The vast amount of current and emerging technologies allows any individual or governing body to maximize the impact of information operations. The Honorable Sue Gordon commented that there is more technology available to the DoD than it can reasonably use. This amount of modern communication technology allows users to share information and data much faster than ever before. The amount and speed at which data is created generates new challenges for data analysts, breaks down long-standing physical boundaries between populations, and creates a new geopolitical competition focused on the collection of data—especially economic data. Data competition is a major component of the geopolitical competition between China and the US. Additionally, non-great power states and violent extremist organizations (VEOs) also have the capability to threaten the US through digital means.

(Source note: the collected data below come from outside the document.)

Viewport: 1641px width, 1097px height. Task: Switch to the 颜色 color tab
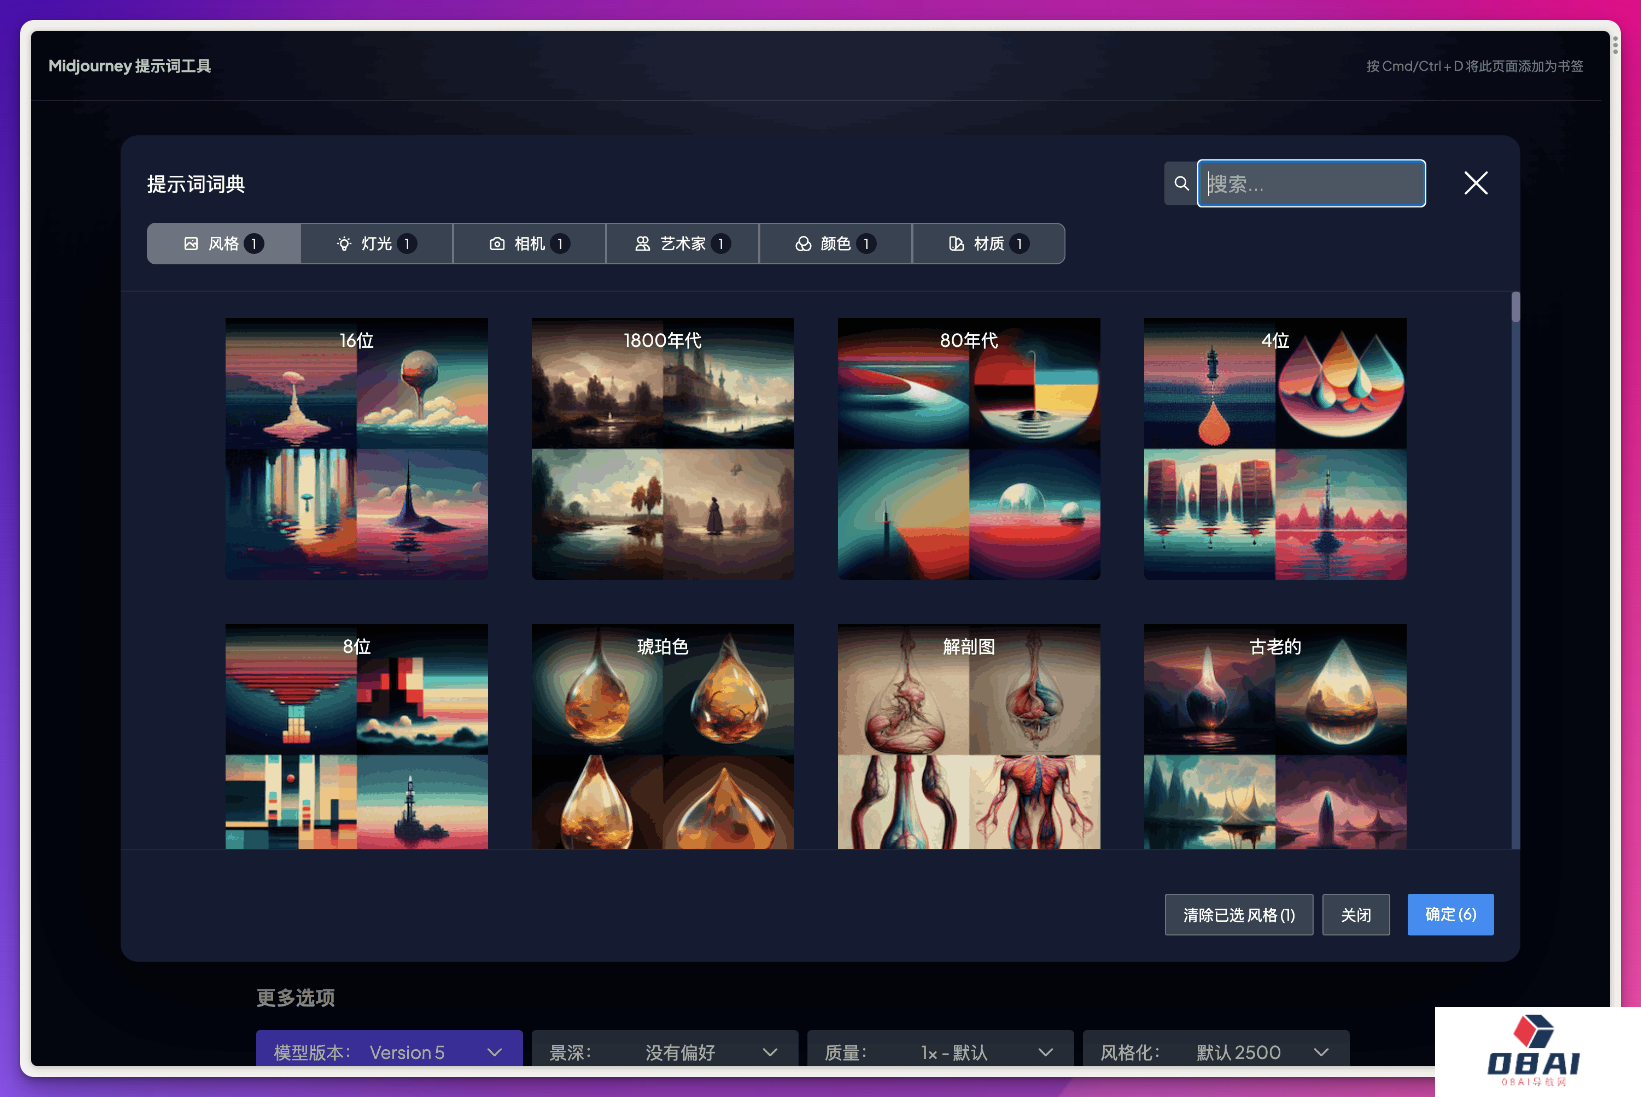pyautogui.click(x=835, y=244)
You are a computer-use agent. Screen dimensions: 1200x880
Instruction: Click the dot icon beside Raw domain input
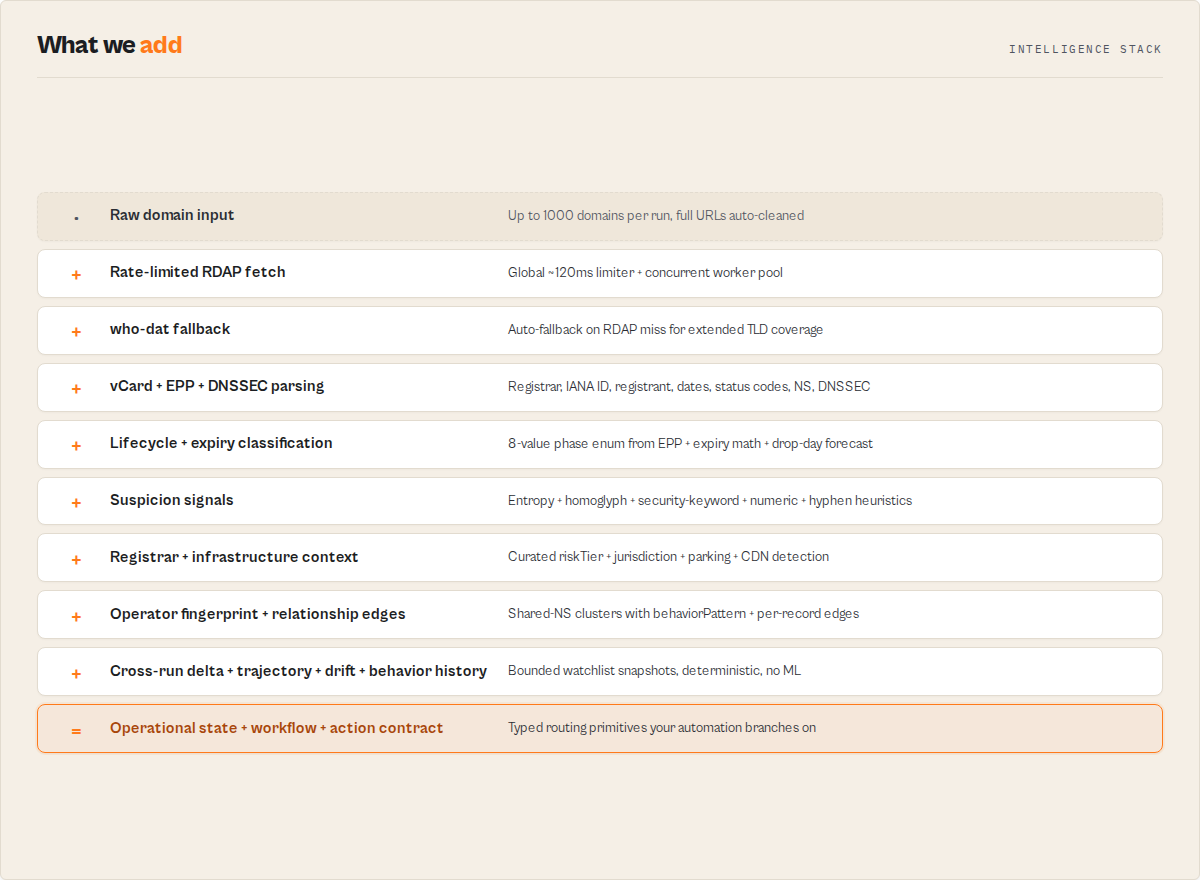76,218
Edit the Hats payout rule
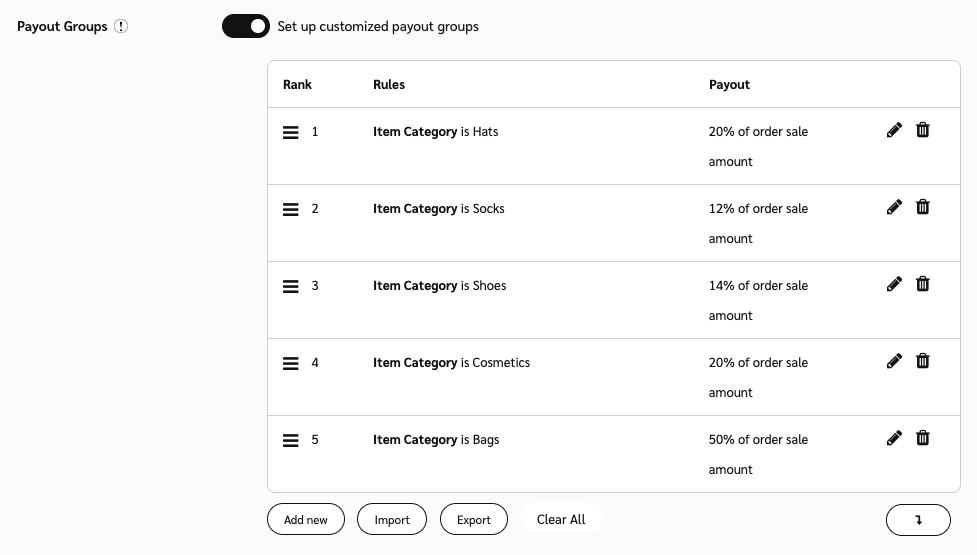 [x=894, y=130]
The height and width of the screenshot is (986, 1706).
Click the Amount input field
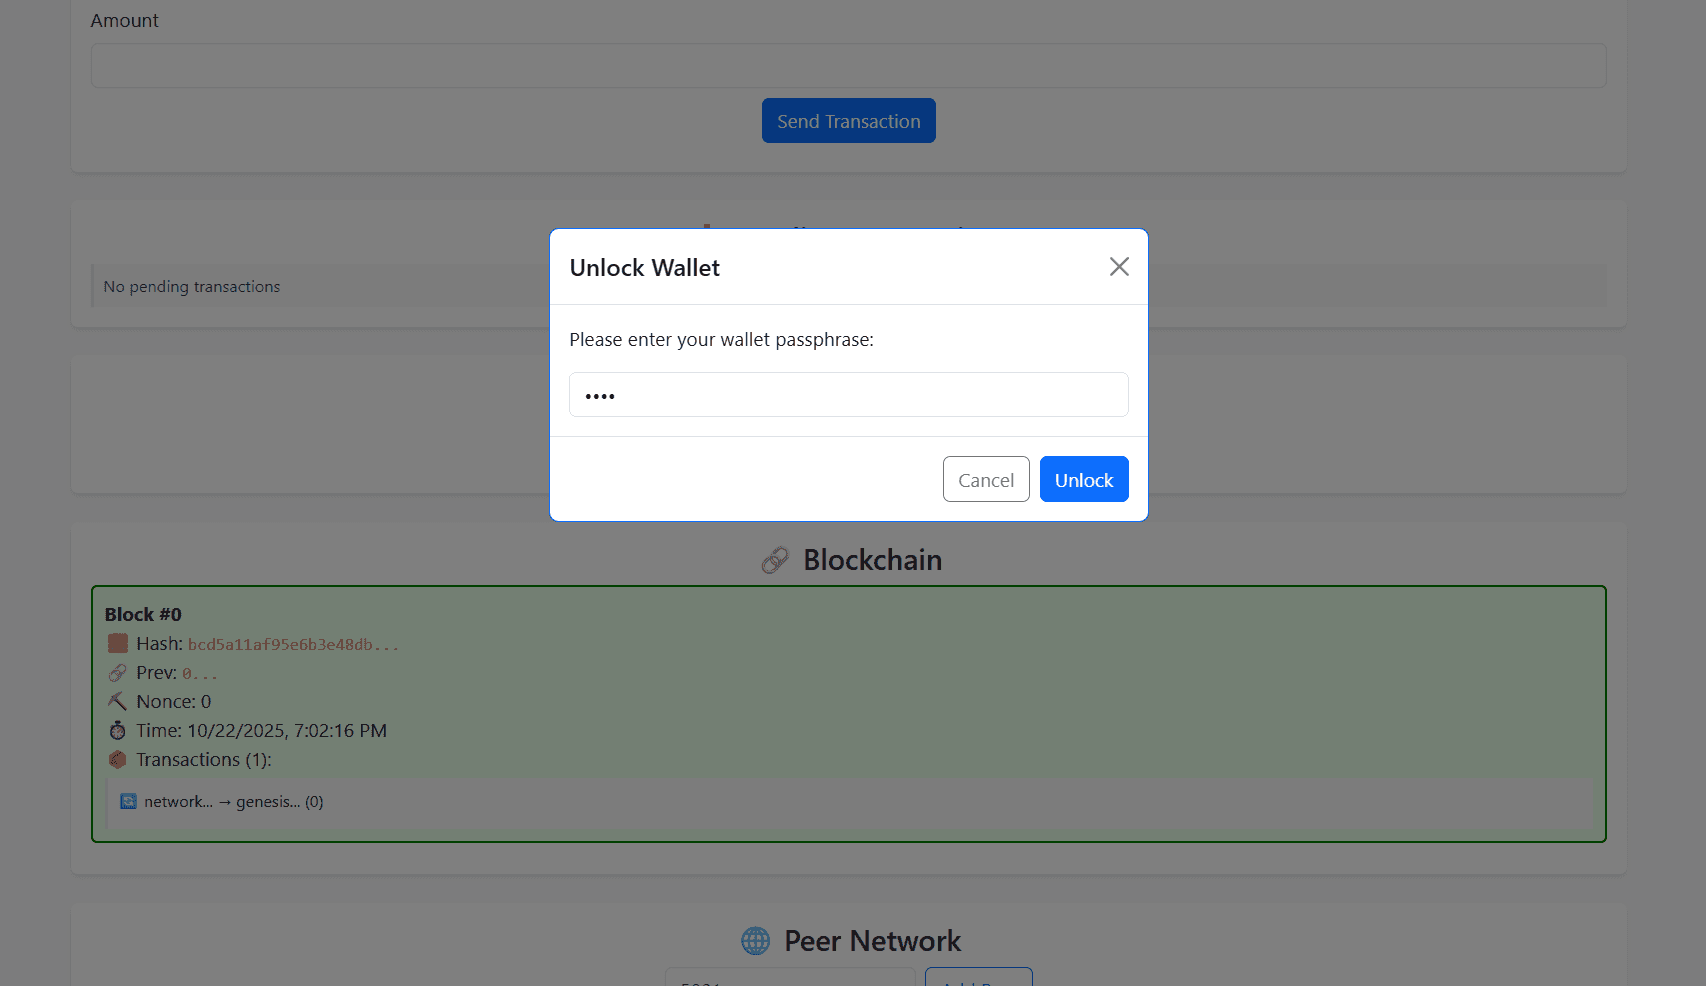(x=848, y=65)
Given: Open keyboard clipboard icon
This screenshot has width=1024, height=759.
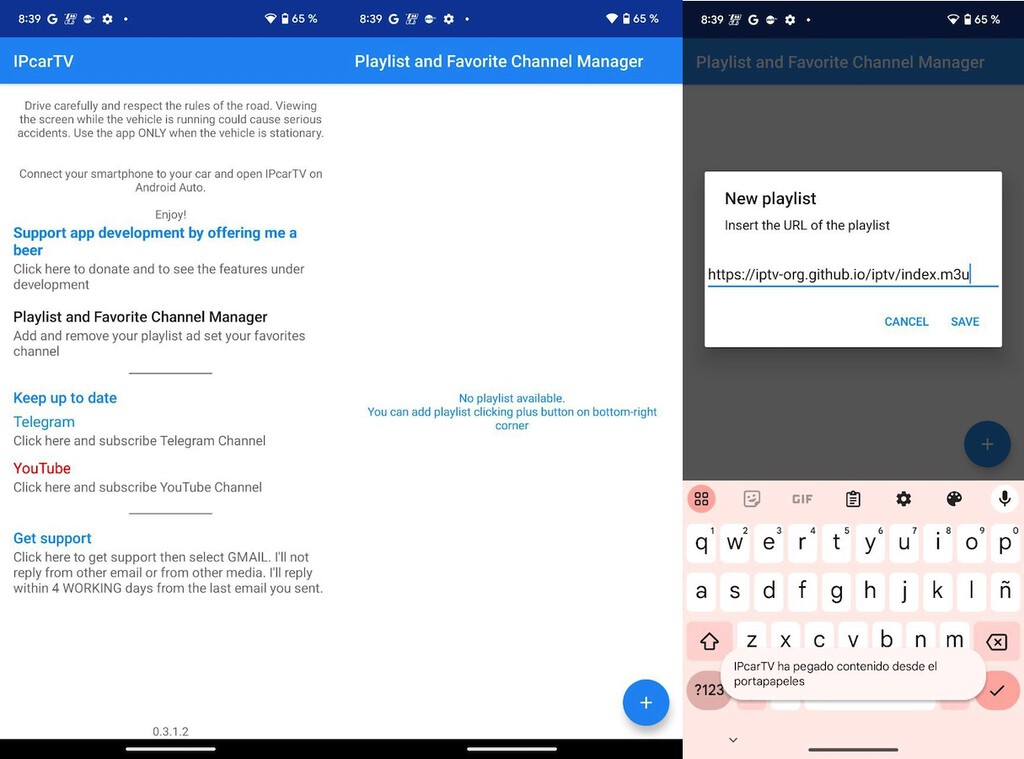Looking at the screenshot, I should [x=853, y=499].
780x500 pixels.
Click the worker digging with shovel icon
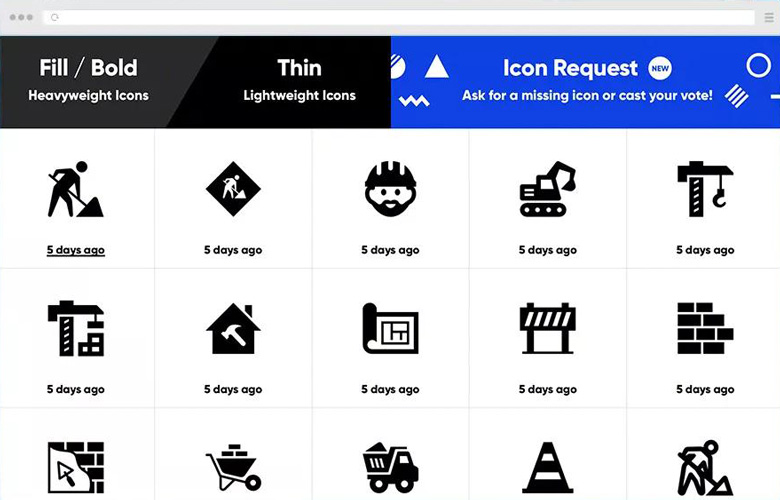coord(75,189)
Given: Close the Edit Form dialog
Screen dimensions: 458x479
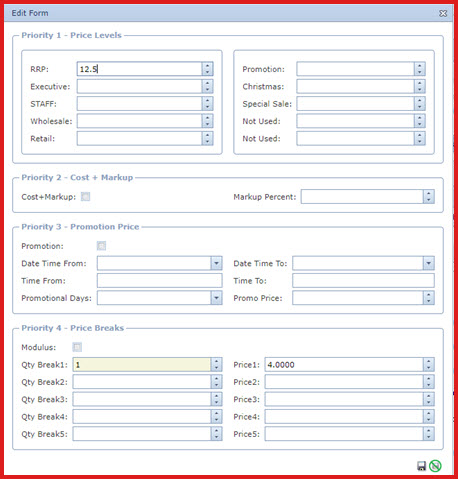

She added that the changing of personnel for DoD institutions, which creates a void of institutional experience, is a potential weakness of the US bureaucratic system. As technology continues to advance at a rapid pace, the DoD must train its leaders to have a more technical skillset. This training should include the development of AI and best practices for using it as a decision-making tool. Ms. Gordon emphasized that the US must support its identity as the leader of the free world and not abandon traditional US values that have made it a global ideological leader since WWII.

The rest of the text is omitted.